Das Kompetenzzentrum Internationale Sicherheit hat wissenschaftlich ein Projekt von Oracle Deutschland begleitet. Es geht um ein IT-Tool – eine Cloud -, um Flüchtlingsströme besser auf die Länder und Kommunen verteilen zu können.

Eine schlanke flexible IT-Anwendung kann geschaffen werden, um die effiziente Koordinierung der Flüchtlingsströme abzubilden. Im Idealfall erfolgt die vollständige Vernetzung Bund/Länder/Kommunen zum Kapazitätsabgleich der Plätze (IST, SOLL) und Finanzen. Aber auch Teillösungen auf regionaler Ebene wären bereits eine deutliche Verbesserung des Status quo, denn heute erfolgen die Abstimmungen vorwiegend in Telefonkonferenzen und per eMail. Mit einer solchen Anwendung kann auf die Dynamik des Kapazitätsmanagement reagiert werden, die sich aufgrund der vielen Beteiligten und der Planungsparameter ergibt, z.B.

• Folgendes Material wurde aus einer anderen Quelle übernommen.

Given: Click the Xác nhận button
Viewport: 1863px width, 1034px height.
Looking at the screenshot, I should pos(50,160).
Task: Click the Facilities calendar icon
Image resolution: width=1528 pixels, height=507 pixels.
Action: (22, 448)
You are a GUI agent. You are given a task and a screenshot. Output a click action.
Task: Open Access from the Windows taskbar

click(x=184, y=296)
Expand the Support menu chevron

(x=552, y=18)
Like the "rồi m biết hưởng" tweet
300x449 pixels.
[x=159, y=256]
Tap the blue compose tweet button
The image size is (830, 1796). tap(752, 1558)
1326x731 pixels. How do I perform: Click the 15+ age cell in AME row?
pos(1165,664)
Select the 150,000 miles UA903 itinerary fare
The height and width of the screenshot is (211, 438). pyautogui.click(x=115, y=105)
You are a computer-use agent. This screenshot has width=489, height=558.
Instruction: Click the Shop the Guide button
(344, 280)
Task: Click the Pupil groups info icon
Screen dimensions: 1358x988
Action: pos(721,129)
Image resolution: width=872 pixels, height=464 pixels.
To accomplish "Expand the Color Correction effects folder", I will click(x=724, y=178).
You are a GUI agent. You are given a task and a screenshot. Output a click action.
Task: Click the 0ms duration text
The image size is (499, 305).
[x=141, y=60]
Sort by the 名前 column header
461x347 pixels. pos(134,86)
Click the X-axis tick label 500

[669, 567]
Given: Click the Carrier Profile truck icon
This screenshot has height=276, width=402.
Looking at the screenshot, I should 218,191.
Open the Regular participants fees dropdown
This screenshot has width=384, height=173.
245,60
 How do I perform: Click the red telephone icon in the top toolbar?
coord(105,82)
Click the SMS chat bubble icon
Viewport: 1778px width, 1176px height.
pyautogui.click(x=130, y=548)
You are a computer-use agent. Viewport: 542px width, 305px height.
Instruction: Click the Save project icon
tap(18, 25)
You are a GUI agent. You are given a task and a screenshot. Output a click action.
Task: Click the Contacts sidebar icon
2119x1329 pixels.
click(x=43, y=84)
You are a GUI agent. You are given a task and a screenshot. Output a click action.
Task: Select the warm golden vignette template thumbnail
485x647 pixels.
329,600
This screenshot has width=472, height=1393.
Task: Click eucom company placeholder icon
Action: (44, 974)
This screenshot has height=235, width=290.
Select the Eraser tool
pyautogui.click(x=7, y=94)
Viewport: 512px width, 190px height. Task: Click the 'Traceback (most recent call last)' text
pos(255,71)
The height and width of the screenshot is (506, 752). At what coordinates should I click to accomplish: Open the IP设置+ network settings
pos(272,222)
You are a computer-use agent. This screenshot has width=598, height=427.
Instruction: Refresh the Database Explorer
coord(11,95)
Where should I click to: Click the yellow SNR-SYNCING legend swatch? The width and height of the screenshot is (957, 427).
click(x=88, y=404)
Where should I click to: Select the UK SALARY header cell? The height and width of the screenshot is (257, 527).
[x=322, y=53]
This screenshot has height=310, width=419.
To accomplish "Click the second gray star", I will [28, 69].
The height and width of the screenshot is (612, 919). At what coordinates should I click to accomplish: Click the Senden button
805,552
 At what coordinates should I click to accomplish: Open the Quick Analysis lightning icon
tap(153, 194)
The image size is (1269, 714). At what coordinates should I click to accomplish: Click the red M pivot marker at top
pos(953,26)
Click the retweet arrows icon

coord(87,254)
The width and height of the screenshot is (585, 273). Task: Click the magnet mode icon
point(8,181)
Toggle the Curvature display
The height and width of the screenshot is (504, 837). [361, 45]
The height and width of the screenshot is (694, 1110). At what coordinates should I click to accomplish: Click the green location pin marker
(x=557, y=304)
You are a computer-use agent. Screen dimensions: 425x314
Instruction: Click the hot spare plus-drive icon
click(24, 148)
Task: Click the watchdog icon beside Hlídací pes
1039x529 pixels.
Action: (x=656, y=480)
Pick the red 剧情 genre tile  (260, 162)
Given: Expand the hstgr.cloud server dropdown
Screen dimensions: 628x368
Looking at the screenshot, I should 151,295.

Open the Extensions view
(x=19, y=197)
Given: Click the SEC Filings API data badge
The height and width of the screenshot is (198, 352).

  • wenn Plätze frei werden, können diese zeitnah neu verplant werden, auch zielgruppengenau,
  • ständig werden lokal neue Plätze geschaffen (z.B. Container, Hotelanmietung), diese sind mit Bereitstellungstermin und Kosten abbildbar und können vorausschauend mit verplant werden,
  • regionale Engpässe werden auf Grund von Hochrechnungen frühzeitig transparent, so können überregionale Lösungen gemeinsam proaktiv gesucht werden,
  • finanzielle Auswirkungen, die sich aus den Zuweisungen ergeben, werden abgebildet und können für Budgetverhandlungen zwischen den Verwaltungsebenen genutzt werden.